Understand the foundational principles behind gohandlers, including how it covers request/response bindings, validation, handler listing, client generation, and mocking—so you can design your APIs in alignment with its core abstractions.

Tag‑Driven Binding Types

Your HTTP contract lives in Go structs, annotated with specific tags:

type GetPetRequest struct {
  ID      PetID   `route:"id"`      // path: /pets/{id}
  Verbose bool    `query:"verbose"` // query: ?verbose=true
}

type CreatePetResponse struct {
  Pet  PetDTO   `json:"pet"`        // JSON response body
}

These tags directly map HTTP request and response fields, allowing your Go types to clearly define your API’s shape.

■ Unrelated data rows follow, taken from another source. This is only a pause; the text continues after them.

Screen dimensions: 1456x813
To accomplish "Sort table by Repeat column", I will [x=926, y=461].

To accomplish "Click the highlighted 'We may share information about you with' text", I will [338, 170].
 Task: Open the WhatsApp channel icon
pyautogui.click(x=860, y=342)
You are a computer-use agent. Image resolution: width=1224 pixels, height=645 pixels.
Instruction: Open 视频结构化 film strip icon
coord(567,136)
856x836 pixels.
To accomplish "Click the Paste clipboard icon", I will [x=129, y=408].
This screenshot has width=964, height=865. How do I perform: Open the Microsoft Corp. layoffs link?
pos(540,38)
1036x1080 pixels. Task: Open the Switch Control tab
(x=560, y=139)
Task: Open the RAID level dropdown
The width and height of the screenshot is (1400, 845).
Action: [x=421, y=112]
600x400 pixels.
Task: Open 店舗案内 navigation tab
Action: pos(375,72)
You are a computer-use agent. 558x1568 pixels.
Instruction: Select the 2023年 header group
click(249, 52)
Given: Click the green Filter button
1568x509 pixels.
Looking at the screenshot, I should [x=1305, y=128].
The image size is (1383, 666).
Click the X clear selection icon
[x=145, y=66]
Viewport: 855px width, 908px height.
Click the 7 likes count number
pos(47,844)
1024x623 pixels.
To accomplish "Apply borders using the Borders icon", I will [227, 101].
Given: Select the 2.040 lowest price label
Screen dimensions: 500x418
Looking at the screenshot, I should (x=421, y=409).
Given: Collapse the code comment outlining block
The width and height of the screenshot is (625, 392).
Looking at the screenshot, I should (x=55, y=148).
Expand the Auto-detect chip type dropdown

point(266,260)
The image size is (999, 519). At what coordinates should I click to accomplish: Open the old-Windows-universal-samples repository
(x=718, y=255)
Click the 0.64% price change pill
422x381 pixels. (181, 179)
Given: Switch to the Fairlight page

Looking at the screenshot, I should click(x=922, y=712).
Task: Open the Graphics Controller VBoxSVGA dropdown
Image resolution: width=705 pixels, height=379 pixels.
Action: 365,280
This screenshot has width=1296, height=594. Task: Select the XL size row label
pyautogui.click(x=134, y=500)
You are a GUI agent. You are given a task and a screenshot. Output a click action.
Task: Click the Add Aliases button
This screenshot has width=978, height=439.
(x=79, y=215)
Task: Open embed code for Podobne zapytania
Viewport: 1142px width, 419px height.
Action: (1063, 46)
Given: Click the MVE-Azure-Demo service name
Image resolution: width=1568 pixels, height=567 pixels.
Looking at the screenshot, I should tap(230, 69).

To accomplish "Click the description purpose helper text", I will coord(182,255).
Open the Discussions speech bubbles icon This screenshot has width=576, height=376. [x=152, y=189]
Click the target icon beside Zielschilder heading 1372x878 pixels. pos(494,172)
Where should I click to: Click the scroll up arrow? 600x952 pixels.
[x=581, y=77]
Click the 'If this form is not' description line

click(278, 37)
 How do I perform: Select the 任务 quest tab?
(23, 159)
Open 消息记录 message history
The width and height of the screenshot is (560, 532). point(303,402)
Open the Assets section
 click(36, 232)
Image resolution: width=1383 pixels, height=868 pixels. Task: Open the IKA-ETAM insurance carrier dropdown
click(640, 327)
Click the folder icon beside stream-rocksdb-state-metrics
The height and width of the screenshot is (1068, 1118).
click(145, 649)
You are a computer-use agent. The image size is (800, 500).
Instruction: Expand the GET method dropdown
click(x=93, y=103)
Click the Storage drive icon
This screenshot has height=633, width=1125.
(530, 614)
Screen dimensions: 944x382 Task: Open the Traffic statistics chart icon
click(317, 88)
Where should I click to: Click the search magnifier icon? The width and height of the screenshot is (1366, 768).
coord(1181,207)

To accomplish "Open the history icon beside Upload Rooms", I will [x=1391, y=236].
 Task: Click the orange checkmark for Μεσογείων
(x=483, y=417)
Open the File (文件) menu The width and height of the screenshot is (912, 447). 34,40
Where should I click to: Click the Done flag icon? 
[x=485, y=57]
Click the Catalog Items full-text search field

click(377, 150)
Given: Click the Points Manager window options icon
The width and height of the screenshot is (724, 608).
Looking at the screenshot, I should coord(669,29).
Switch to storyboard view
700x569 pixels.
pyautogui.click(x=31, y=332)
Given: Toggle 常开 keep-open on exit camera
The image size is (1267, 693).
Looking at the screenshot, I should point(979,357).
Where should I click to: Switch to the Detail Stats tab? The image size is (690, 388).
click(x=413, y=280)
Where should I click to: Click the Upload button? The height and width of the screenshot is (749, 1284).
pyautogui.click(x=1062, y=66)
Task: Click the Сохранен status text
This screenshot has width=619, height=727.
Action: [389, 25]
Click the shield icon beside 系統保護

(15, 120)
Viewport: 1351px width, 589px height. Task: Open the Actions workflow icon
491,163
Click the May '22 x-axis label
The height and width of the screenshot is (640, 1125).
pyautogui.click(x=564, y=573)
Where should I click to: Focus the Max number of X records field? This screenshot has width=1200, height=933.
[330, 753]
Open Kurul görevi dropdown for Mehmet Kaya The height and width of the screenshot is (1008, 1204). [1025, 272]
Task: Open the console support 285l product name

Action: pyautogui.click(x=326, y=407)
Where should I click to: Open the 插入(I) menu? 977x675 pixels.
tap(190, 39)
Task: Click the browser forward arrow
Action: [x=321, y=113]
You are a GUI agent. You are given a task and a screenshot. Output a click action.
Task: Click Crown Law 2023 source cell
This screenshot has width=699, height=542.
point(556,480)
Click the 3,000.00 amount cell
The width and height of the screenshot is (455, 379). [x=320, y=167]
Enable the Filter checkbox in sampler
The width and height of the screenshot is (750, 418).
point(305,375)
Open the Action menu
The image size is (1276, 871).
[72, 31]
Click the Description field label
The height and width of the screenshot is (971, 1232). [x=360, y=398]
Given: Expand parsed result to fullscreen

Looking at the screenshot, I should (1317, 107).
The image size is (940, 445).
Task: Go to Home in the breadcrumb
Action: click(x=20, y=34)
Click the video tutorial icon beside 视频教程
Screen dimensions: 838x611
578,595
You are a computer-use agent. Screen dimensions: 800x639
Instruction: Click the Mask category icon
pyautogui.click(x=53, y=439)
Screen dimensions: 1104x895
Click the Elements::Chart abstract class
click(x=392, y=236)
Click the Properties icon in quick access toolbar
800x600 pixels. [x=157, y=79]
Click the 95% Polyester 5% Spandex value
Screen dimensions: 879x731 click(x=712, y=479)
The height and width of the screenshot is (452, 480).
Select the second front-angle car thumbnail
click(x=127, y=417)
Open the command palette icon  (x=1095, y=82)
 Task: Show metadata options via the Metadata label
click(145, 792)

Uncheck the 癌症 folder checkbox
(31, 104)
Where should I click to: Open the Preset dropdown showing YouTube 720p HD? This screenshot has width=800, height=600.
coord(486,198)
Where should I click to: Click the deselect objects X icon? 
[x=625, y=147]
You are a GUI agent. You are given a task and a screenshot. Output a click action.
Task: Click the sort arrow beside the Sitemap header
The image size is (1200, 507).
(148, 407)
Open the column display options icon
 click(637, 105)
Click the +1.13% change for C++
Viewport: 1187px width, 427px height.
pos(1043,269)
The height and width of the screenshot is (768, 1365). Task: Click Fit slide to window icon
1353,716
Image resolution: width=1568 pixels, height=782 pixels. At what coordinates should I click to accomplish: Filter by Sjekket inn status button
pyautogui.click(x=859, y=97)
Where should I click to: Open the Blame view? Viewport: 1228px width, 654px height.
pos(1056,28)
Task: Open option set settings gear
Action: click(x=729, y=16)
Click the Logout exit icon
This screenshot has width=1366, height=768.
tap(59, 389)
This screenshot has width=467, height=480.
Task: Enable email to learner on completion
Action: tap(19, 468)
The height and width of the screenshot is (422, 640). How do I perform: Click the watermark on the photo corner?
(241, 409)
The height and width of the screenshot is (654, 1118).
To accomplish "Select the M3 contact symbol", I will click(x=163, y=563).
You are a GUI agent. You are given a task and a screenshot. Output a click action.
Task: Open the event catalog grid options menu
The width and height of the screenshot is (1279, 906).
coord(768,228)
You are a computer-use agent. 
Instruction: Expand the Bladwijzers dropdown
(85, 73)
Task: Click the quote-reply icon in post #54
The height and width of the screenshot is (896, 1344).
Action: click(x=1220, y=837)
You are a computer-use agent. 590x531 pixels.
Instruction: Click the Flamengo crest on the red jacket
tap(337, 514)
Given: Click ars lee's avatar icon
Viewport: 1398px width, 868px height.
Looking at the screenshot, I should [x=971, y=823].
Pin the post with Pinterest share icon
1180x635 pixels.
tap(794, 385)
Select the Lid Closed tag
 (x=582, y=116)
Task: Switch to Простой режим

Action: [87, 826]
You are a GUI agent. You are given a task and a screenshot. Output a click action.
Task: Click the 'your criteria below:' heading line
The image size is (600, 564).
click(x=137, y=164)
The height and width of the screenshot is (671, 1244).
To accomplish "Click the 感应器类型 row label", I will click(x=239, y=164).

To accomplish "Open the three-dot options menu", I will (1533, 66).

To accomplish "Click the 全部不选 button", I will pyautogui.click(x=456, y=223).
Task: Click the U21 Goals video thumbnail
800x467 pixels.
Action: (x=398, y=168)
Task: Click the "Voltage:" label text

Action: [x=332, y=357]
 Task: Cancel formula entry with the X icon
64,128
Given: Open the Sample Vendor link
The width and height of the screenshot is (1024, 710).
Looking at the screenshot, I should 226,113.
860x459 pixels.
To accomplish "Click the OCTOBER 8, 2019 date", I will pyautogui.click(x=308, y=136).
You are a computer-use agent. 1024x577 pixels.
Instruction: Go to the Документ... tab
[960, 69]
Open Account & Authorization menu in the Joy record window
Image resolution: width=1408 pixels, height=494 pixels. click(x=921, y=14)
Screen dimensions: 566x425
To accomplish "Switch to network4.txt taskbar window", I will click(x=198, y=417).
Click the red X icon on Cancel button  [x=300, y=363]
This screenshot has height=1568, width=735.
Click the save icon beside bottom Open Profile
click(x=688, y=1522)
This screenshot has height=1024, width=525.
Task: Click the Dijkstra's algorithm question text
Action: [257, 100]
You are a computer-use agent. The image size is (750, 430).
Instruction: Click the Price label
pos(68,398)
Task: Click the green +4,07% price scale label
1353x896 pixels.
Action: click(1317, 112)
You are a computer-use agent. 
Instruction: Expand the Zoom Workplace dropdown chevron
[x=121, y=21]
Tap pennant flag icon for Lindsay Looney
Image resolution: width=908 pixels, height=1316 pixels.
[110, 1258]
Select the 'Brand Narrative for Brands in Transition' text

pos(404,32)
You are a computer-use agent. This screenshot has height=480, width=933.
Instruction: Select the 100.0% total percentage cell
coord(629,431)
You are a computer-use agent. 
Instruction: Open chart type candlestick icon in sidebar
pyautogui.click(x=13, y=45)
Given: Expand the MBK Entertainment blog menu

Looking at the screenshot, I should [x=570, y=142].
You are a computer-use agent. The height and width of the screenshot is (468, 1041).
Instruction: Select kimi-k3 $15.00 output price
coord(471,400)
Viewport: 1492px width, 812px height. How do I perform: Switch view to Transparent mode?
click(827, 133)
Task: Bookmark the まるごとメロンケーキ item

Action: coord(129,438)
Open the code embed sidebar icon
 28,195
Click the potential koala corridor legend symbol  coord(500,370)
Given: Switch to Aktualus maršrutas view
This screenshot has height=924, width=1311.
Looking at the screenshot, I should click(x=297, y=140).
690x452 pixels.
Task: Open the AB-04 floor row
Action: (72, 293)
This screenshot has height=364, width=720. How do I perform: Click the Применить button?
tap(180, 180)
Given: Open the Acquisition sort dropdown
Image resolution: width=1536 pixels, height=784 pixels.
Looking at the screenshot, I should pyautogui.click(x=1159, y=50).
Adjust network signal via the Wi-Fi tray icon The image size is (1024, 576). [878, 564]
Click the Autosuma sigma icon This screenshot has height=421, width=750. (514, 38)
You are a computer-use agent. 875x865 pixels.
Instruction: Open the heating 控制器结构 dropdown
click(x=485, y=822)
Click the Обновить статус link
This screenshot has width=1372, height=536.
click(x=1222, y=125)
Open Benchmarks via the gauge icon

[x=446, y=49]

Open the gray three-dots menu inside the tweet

Automatic Glue Code Generation

gohandlers reads your tagged structs and generates all necessary boilerplate code:

Stage What It Does Generated File(s)
bindings Creates Build(), Parse(), and Write() methods for request/response serialization bindings.gh.go
validate Adds Validate() map[string]error methods for request validation validate.gh.go
list Provides a ListHandlers() registry and YAML metadata list.gh.go, gh.yml
client Generates strongly typed API clients wrapping HTTP interactions client.gh.go
mock Generates mock implementations of API clients for testing mock.gh.go

This automated pipeline ensures consistency and removes repetitive coding tasks.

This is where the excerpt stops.